Хищнический инстинкт в старом коте почти угас. Только однажды мне удалось увидеть, как играл Васька с пойманной мышью. Не сводя с неё глаз и вообразив, что полумёртвое существо пытается убежать, он сделал несколько игривых прыжков, оставив мышь позади себя. Заметив это, кот возвратился и сел перед своей жертвой. Горделиво изогнув шею, победитель безразлично поглядывал на мышь и лишь изредка мягко и презрительно дотрагивался до неё лапой.
Драк с другими котами Васька всячески избегал. И всё же, в первые весенние недели, когда снег становится мокрым и грязным, когда гнусно, сбиваясь на младенческий плач, воют коты, старый приживала ходил с ободранными ушами, с запекшейся кровью на голове. Кошки не гнушались им, и он где-то подолгу пропадал.
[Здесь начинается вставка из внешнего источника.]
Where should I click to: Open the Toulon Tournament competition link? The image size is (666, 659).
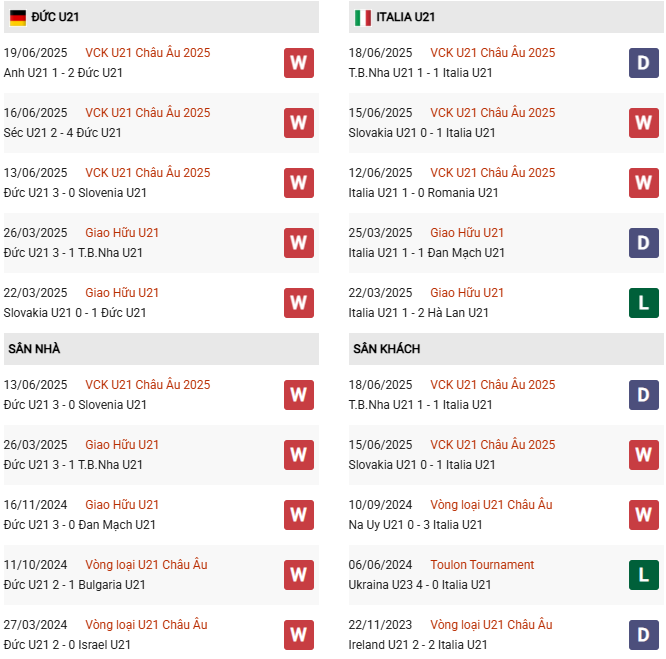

Его худоба усугублялась до безобразия. Разлегшись на крыльце, кот не просил есть и только лизал и лизал мокрую шерсть. Когда я останавливался над ним, он прекращал своё занятие и поднимал на меня глаза. Взгляд их был отчуждённый и безжизненный. Вскоре кот исчез так надолго, что все о нём попросту забыли.